Missed synchronization between kernel completion and subsequent dependent data transfer results in an error
Missed synchronization between kernel completion and subsequent dependent data transfer results in an error
ROCm OpenMP 5.7.1 and earlier may result in a randomly appearing defect that is observable as target regions computing wrong answer/results. This is due to a missed synchronization between kernel completion and subsequent dependent data transfer.

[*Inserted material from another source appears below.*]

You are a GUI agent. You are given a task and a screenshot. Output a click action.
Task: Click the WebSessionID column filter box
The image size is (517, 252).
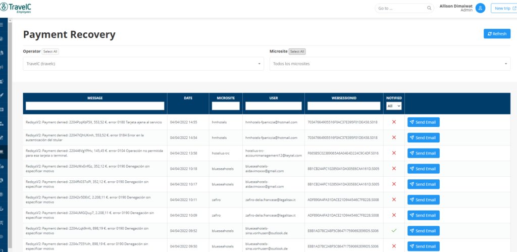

If this behavior is observed, run the application with the following environment variable set:
HSA_ENABLE_SDMA=0
Note: Performance impact may be observed when the above environment variable is used.
Operating System
Ubuntu 22.04 with AMDGPU 6.2.4 driver
CPU
AMD EPYC 7A53 64-Core Processor, AMD EPYC 7313 16-Core Processor, and others
GPU
MI200, MI100, Radeon Pro W6800
ROCm Version
ROCm 5.7.0, 5.7.1
ROCm Component
No response
Steps to Reproduce
No response
Output of /opt/rocm/bin/rocminfo --support
NA
Can you please confirm if this still exists in 6.0? If it was fixed, where was the fix made?
Only from looking at what I believe are symptoms of this, this issue still exists in ROCm 6.0.0 and ROCm 6.0.2 (amdgpu driver version 6.3.6).
Without the mentioned mitigation, we see spurious fails on OpenMP tests. These fails go away when we use HSA_ENABLE_SDMA=0.